Across the Muslim world, from Iraq and Yemen, to Egypt and the Sahel, new alliances have been forged between the latest wave of violent Islamist groups –– including Islamic State and Boko Haram –– and local tribes. But can one now speak of a direct link between tribalism and jihadism, and how analytically useful might it be?
Tribes are traditionally thought to resist all encroachments upon their sovereignty, whether by the state or other local actors, from below; yet by joining global organisations such as Islamic State, are they not rejecting the idea of the state from above? This triangular relationship is key to understanding instances of mass ‘radicalisation’, when entire communities forge alliances with jihadi groups, for reasons of self-interest, self-preservation or religious fervour. If Algeria’s FIS or Turkey’s AKP once represented the ‘Islamisation of nationalism’, have we now entered a new era, that of the ‘tribalisation of globalisation’?

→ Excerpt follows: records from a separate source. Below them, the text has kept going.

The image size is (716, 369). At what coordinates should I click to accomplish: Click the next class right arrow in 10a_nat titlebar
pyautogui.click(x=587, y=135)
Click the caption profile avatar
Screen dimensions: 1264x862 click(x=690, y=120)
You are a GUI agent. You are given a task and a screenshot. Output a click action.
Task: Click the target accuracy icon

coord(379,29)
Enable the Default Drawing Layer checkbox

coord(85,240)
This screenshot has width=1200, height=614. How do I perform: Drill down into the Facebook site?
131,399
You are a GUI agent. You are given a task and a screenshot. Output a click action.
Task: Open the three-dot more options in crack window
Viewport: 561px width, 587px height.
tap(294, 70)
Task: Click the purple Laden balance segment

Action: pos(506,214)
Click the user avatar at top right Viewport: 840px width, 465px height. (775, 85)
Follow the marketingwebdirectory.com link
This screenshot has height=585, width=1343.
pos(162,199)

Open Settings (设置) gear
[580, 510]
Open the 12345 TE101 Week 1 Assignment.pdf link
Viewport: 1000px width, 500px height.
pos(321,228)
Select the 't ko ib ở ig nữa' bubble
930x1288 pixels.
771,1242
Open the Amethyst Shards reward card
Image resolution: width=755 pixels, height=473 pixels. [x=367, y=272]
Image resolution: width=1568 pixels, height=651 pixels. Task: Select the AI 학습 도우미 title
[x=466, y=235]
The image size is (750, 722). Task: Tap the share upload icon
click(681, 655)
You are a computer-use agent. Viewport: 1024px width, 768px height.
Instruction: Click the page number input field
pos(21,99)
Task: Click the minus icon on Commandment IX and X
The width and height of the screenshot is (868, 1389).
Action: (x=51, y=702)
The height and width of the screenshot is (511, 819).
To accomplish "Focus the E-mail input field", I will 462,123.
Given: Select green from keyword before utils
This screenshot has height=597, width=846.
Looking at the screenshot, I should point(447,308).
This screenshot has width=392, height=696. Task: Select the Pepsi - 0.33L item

‘A welcome contribution to the comparative study of tribes and tribalism in the Arab Muslim world . . . Tribes and Global Jihadism is a rewarding example of a carefully edited book. The individual contributions cover complicated and controversial subjects in a clear, concise and readable fashion.’ — International Affairs
‘Tribes and Global Jihadism adds colour and complexity to the usual binary ‘answers’ that have come to define the relationship between tribes and jihadist groups.’ — Middle East Monitor
‘Virginie Collombier and Olivier Roy have gathered some of the best specialists to study the complexity of the relationship between the tribal world and global jihadism. The result is a fascinating work combining comparative approach, field studies and innovative analysis, from Cameroon to Afghanistan.’ — Jean-Pierre Filiu, Professor of Middle East Studies at Sciences Po; author of From Deep State to Islamic State and Gaza: A History
‘Tribes and Global Jihadism offers a fine-grained yet wide-ranging analysis of the complex relationships between tribes and the various facets of global jihadism. Absorbing case studies by country experts offer fascinating insights into what shapes these interactions, making this book a must-read for those interested in the local and global dynamics of jihad.’ — Sarah Marsden, Lecturer in Radicalisation and Protest in a Digital Age at Lancaster University; author of Reintegrating Extremists: ‘Deradicalisation’ and Desistance
‘An exceptional volume, shedding light on a contemporary puzzle: the intersection of tribes, transnational Salafism, and jihadism. The contributors authoritatively argue that these connections are defining but not pre-ordained or uniform, and offer the captivating point that while jihadists can manipulate tribalism, they cannot eliminate it.’ — James Piscatori, Deputy Director at the Centre for Arab and Islamic Studies, Australian National University; co-author of Muslim Politics
Olivier Roy is Professor at the European University Institute in Florence. He is the author of several highly acclaimed books on religion and politics, five of which are published by Hurst.